Problem statement » Return the lines below exactly as they appear, please, starting with the first and ending with the one that contains "الإنجليزي (547, 503)".

(Extracted records)

*** Begin section ***

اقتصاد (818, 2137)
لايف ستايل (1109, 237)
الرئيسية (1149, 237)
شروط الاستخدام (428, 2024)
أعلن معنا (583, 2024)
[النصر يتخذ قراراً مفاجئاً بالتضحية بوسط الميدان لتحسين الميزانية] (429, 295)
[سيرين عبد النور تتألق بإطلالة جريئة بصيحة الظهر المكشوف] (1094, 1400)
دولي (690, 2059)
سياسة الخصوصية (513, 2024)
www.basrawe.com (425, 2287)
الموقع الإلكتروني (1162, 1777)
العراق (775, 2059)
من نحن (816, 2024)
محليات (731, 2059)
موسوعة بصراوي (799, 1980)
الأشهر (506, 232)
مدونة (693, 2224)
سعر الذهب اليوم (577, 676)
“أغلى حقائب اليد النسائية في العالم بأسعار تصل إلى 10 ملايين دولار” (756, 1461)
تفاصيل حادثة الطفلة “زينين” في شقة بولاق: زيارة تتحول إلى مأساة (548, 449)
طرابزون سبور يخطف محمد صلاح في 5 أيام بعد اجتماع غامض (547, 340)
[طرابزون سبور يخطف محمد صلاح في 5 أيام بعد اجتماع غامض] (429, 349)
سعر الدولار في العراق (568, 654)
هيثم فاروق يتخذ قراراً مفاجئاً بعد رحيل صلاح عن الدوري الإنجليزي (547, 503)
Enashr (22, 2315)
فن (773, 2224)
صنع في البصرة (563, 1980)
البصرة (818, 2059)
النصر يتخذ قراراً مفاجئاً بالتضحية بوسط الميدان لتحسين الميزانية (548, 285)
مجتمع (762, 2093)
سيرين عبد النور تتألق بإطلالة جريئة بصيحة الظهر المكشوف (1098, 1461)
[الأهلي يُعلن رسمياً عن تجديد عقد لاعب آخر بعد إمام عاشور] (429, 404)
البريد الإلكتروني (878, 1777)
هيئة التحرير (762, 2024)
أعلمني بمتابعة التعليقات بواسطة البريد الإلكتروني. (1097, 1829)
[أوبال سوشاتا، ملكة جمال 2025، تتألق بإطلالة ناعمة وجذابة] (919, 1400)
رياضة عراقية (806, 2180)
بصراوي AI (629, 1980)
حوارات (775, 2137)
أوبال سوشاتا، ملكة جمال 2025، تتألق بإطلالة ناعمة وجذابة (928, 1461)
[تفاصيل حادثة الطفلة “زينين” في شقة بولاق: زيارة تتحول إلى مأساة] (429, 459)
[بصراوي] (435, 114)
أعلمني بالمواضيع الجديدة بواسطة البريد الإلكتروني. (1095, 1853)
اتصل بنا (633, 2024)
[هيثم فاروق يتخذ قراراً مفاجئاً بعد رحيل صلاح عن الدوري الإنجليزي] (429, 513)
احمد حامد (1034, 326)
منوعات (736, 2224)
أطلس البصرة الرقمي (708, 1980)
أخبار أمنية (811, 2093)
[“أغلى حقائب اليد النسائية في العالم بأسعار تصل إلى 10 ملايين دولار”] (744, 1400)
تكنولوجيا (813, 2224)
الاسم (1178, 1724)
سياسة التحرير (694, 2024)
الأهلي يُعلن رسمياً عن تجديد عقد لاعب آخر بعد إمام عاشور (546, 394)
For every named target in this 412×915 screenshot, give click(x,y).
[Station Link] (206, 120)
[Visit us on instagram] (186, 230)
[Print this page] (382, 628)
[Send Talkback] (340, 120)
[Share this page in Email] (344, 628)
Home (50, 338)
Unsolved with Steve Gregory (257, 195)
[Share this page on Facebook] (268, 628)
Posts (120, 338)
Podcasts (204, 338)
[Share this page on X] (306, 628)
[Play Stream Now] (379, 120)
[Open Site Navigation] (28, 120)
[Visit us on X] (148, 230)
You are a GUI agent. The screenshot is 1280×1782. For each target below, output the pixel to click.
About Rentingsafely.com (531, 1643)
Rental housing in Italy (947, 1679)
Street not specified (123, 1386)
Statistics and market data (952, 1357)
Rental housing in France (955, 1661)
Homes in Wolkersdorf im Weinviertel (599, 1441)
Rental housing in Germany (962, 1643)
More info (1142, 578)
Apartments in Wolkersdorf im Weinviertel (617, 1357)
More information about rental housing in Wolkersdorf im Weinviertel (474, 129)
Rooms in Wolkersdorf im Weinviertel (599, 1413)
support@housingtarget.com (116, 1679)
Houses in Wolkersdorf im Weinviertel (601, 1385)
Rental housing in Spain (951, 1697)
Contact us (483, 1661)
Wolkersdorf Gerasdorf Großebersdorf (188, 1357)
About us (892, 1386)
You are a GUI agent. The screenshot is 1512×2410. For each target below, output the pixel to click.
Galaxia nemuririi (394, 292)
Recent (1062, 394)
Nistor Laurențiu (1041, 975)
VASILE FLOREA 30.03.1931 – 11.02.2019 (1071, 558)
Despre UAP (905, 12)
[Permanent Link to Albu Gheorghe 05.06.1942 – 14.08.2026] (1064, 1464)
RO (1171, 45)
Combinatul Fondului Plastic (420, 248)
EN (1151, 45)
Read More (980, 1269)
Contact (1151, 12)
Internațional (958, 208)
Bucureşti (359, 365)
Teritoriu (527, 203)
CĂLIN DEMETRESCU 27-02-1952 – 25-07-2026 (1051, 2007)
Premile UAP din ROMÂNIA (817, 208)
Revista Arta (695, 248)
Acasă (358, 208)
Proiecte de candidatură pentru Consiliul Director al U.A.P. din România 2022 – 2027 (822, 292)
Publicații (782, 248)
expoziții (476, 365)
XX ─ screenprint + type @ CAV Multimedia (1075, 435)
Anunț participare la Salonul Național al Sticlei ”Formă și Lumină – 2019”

*** End section ***

Reply to the task »
اقتصاد (818, 2137)
لايف ستايل (1109, 237)
الرئيسية (1149, 237)
شروط الاستخدام (428, 2024)
أعلن معنا (583, 2024)
[النصر يتخذ قراراً مفاجئاً بالتضحية بوسط الميدان لتحسين الميزانية] (429, 295)
[سيرين عبد النور تتألق بإطلالة جريئة بصيحة الظهر المكشوف] (1094, 1400)
دولي (690, 2059)
سياسة الخصوصية (513, 2024)
www.basrawe.com (425, 2287)
الموقع الإلكتروني (1162, 1777)
العراق (775, 2059)
من نحن (816, 2024)
محليات (731, 2059)
موسوعة بصراوي (799, 1980)
الأشهر (506, 232)
مدونة (693, 2224)
سعر الذهب اليوم (577, 676)
“أغلى حقائب اليد النسائية في العالم بأسعار تصل إلى 10 ملايين دولار” (756, 1461)
تفاصيل حادثة الطفلة “زينين” في شقة بولاق: زيارة تتحول إلى مأساة (548, 449)
طرابزون سبور يخطف محمد صلاح في 5 أيام بعد اجتماع غامض (547, 340)
[طرابزون سبور يخطف محمد صلاح في 5 أيام بعد اجتماع غامض] (429, 349)
سعر الدولار في العراق (568, 654)
هيثم فاروق يتخذ قراراً مفاجئاً بعد رحيل صلاح عن الدوري الإنجليزي (547, 503)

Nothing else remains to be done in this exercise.